Segundo estudo especializado do ICMA, a capacidade produtiva disponível permite processar até 8,8 milhões de toneladas de açúcar bruto de beterraba e até 8,5 milhões de toneladas de açúcar bruto de cana.

Com o aumento da produção interna, o país reduziu drasticamente as importações de açúcar. Enquanto na temporada de 2004/05 o país importou mais de 3,5 milhões de toneladas de açúcar bruto e 671 mil toneladas de açúcar branco, em 2011/12, esse número caiu para 419 mil toneladas de açúcar bruto e 284 mil toneladas de açúcar branco. 

Aumento necessário

Na próxima temporada de comercialização, porém, a Rússia terá que aumentar a importação de açúcar bruto para 720 mil toneladas e a de açúcar branco para 390 mil toneladas, mesmo que o cenário interno seja otimista, disse o representante do ICMA. 

Os preços do açúcar no país também subirão, apesar da grande oferta do produto no mercado mundial. 

O superávit global de açúcar é estimado em 4,7 milhões de toneladas, de acordo com analistas da consultoria especializada Kingsman SA. 

Atualmente, os preços russos estão sob pressão da nova safra e são significativamente mais baixos do que em 2010, quando o país foi atingido por uma forte seca. Eles são, porém, mais altos do que no ano passado e nos anos anteriores. 

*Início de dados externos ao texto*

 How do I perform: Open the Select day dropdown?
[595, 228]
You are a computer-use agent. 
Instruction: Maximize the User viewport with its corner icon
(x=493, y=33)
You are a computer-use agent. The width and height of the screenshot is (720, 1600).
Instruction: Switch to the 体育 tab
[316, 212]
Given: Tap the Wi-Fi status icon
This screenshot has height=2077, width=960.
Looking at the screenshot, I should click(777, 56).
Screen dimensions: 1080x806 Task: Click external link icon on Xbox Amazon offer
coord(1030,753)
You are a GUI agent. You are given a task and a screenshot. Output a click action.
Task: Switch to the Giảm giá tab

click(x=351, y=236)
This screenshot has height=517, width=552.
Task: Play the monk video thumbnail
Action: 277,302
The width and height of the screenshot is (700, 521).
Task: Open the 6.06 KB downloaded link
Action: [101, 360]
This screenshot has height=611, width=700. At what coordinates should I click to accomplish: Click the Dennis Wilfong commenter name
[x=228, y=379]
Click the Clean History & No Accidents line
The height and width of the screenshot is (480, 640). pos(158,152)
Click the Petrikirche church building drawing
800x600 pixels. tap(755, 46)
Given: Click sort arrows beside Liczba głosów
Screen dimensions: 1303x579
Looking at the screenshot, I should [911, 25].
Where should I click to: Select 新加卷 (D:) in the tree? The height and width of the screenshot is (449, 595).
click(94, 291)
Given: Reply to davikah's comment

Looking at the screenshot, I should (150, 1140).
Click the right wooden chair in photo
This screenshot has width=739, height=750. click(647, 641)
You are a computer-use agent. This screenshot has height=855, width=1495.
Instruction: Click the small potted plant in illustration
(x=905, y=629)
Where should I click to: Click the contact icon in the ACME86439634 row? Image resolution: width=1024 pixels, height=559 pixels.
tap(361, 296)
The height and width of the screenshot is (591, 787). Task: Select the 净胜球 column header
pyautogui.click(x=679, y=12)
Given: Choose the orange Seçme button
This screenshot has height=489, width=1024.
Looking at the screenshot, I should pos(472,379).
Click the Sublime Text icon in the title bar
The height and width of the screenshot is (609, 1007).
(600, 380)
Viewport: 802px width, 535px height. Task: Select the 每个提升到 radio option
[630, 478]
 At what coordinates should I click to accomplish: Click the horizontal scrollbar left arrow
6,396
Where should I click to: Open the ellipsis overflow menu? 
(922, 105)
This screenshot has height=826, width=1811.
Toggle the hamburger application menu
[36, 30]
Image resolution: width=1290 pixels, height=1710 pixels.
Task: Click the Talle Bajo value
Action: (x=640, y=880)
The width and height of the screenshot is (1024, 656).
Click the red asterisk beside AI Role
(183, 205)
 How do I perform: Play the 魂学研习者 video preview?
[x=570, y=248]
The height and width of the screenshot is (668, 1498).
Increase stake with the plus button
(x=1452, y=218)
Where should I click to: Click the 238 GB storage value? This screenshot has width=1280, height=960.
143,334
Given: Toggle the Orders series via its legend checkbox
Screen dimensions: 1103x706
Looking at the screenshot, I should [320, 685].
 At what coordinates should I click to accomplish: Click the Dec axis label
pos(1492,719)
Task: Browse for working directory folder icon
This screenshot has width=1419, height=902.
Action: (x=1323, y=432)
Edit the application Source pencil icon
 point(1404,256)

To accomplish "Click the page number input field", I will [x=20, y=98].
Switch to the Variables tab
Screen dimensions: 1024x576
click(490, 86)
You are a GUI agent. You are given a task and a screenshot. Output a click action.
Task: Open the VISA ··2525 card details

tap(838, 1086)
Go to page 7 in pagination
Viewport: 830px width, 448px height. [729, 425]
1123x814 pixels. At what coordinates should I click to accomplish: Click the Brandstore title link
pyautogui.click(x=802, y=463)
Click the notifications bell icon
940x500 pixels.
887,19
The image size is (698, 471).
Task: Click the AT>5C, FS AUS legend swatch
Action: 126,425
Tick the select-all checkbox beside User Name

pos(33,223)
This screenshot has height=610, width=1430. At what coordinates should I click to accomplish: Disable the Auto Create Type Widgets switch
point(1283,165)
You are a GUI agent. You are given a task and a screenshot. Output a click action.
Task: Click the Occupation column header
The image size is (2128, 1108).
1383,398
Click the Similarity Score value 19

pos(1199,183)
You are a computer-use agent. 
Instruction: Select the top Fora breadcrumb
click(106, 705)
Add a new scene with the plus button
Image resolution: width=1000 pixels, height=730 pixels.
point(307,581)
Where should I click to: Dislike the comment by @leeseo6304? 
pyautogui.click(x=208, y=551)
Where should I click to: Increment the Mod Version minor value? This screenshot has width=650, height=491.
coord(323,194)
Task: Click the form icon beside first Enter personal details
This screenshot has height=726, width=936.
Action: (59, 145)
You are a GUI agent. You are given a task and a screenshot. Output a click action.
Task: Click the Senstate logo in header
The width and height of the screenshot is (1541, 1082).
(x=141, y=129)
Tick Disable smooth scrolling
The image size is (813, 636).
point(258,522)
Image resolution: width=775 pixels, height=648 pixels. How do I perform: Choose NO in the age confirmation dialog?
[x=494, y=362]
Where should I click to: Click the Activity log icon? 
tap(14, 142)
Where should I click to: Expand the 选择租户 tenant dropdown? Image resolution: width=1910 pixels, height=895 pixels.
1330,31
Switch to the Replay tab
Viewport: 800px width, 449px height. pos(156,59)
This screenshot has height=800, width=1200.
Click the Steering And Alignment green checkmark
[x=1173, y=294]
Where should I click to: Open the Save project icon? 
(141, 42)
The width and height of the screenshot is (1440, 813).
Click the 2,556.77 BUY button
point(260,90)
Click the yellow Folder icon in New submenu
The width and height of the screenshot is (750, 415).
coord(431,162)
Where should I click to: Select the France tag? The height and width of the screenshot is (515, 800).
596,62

“A baixa tradicional dos preços entre agosto e outubro começou muito mais tarde e foi menos substancial do que nos anos passado e retrasado. Se as perdas de safra forem grandes, a alta dos preços, que se inicia tradicionalmente em novembro e dura até julho, começará mais cedo e será muito maior”, acredita Ivanov. 

Mercado sazonal

A produção e o consumo de açúcar na Rússia são sazonais. O açúcar de beterraba é produzido principalmente entre setembro e novembro. O de cana, entre março e julho. 

O maior consumo costuma ser registrado no verão e no quarto trimestre, e se refere ao varejo - cerca de 45%. A tradição de se fazer conservas com frutas do próprio pomar é forte na Rússia, razão pela qual as donas de casa compram açúcar em grandes quantidades. 

A adesão da Rússia à OMC (Organização Mundial do Comércio) não teve impacto negativo direto sobre o regime de importação de açúcar. Cinco fabricantes dominam mais de 50% do mercado interno: Prodimeks, Rusagro, Razguliai, Sucden e Cargill.

Para o analista do FIBO Group, Vassíli Iakímkin, as mudanças deste ano serão benéficas para o setor, que sofre com a queda nos preços. “Em 2012, os preços da matéria-prima seguiram uma tendência de baixa. Muitos produtores colheram mais de 10 toneladas por hectare e não conseguiram vender sua safra para as usinas. Isso levou à redução da área de plantação da beterraba sacarina ”, disse.